Directive: Rewrite the part of the entries that opens with the line containing "Task: Select the AOA - If You Were Me row" and closes with the line containing "Action: (1241, 231)", swapping "kebab menu" for "overflow menu" and leaving everything else the same.

Dataset entries:
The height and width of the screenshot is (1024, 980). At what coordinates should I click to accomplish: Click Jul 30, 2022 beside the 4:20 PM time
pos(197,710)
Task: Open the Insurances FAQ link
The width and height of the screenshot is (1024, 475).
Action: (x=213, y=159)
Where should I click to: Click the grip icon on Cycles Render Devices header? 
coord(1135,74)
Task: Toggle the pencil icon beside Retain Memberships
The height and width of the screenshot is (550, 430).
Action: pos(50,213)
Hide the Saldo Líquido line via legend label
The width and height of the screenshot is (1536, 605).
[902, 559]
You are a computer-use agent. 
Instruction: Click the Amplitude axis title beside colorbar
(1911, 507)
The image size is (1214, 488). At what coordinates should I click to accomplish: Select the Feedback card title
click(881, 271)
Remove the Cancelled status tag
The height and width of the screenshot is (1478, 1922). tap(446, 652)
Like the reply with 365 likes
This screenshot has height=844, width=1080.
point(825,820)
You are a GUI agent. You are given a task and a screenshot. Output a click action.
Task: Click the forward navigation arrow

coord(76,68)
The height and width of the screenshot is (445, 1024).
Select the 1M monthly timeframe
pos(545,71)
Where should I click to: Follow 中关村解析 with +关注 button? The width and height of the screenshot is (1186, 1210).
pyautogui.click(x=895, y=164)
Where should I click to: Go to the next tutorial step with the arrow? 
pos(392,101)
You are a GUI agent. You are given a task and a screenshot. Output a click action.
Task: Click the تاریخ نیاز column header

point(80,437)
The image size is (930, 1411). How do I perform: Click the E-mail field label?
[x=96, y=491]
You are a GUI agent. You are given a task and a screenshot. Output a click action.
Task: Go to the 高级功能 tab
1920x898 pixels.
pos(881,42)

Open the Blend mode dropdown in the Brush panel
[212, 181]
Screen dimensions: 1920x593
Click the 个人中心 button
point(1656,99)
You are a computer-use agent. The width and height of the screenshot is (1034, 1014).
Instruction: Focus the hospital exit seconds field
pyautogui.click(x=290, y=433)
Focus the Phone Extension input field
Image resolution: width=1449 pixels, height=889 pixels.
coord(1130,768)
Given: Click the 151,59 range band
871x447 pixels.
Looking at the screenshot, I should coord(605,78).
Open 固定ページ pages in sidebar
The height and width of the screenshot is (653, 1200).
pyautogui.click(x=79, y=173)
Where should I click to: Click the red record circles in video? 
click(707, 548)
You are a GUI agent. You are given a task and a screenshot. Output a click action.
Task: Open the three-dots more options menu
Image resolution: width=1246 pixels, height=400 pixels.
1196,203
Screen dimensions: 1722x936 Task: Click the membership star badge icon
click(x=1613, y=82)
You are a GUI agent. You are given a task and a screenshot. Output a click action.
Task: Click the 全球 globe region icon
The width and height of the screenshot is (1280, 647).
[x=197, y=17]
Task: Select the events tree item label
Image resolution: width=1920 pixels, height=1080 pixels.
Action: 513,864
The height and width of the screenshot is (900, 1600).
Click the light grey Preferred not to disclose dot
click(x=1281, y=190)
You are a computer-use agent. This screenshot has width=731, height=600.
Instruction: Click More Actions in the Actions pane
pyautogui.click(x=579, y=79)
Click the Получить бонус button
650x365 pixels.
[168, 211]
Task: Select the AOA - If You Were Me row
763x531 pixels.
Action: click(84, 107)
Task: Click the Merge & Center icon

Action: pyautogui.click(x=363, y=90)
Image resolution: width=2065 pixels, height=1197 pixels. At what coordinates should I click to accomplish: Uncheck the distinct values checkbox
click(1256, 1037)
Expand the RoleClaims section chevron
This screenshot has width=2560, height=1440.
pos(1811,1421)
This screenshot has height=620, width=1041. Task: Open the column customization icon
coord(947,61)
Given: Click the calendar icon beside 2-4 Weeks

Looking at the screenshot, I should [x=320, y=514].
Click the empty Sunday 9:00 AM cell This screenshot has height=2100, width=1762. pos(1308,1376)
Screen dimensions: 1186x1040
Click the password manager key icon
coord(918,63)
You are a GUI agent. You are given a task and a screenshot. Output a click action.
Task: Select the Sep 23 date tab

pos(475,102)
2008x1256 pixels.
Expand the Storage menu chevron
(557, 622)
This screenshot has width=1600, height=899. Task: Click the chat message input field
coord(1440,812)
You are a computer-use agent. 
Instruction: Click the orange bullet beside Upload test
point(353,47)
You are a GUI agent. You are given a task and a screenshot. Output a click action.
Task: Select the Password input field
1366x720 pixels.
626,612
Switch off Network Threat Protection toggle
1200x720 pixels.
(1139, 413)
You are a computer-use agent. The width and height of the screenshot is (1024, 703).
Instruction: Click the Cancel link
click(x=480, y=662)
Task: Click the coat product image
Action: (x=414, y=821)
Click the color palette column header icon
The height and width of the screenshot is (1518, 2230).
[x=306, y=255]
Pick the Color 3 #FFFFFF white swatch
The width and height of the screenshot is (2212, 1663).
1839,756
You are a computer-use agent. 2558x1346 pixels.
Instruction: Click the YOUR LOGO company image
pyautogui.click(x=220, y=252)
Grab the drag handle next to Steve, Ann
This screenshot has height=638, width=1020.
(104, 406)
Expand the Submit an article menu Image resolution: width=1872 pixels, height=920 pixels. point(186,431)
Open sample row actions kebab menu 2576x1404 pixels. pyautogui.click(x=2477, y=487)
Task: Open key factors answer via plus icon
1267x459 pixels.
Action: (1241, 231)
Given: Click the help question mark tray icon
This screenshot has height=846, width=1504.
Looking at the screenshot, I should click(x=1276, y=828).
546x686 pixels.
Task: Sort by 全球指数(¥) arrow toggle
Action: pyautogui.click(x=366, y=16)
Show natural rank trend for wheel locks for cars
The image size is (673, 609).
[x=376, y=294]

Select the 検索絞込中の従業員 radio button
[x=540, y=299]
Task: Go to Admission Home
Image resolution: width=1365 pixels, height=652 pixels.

Reply:
Task: Select the AOA - If You Were Me row
763x531 pixels.
Action: click(84, 107)
Task: Click the Merge & Center icon

Action: pyautogui.click(x=363, y=90)
Image resolution: width=2065 pixels, height=1197 pixels. At what coordinates should I click to accomplish: Uncheck the distinct values checkbox
click(1256, 1037)
Expand the RoleClaims section chevron
This screenshot has width=2560, height=1440.
pos(1811,1421)
This screenshot has height=620, width=1041. Task: Open the column customization icon
coord(947,61)
Given: Click the calendar icon beside 2-4 Weeks

Looking at the screenshot, I should [x=320, y=514].
Click the empty Sunday 9:00 AM cell This screenshot has height=2100, width=1762. pos(1308,1376)
Screen dimensions: 1186x1040
Click the password manager key icon
coord(918,63)
You are a GUI agent. You are given a task and a screenshot. Output a click action.
Task: Select the Sep 23 date tab

pos(475,102)
2008x1256 pixels.
Expand the Storage menu chevron
(557, 622)
This screenshot has width=1600, height=899. Task: Click the chat message input field
coord(1440,812)
You are a computer-use agent. 
Instruction: Click the orange bullet beside Upload test
point(353,47)
You are a GUI agent. You are given a task and a screenshot. Output a click action.
Task: Select the Password input field
1366x720 pixels.
626,612
Switch off Network Threat Protection toggle
1200x720 pixels.
(1139, 413)
You are a computer-use agent. The width and height of the screenshot is (1024, 703).
Instruction: Click the Cancel link
click(x=480, y=662)
Task: Click the coat product image
Action: (x=414, y=821)
Click the color palette column header icon
The height and width of the screenshot is (1518, 2230).
[x=306, y=255]
Pick the Color 3 #FFFFFF white swatch
The width and height of the screenshot is (2212, 1663).
1839,756
You are a computer-use agent. 2558x1346 pixels.
Instruction: Click the YOUR LOGO company image
pyautogui.click(x=220, y=252)
Grab the drag handle next to Steve, Ann
This screenshot has height=638, width=1020.
(104, 406)
Expand the Submit an article menu Image resolution: width=1872 pixels, height=920 pixels. point(186,431)
Open sample row actions overflow menu 2576x1404 pixels. pyautogui.click(x=2477, y=487)
Task: Open key factors answer via plus icon
1267x459 pixels.
Action: (1241, 231)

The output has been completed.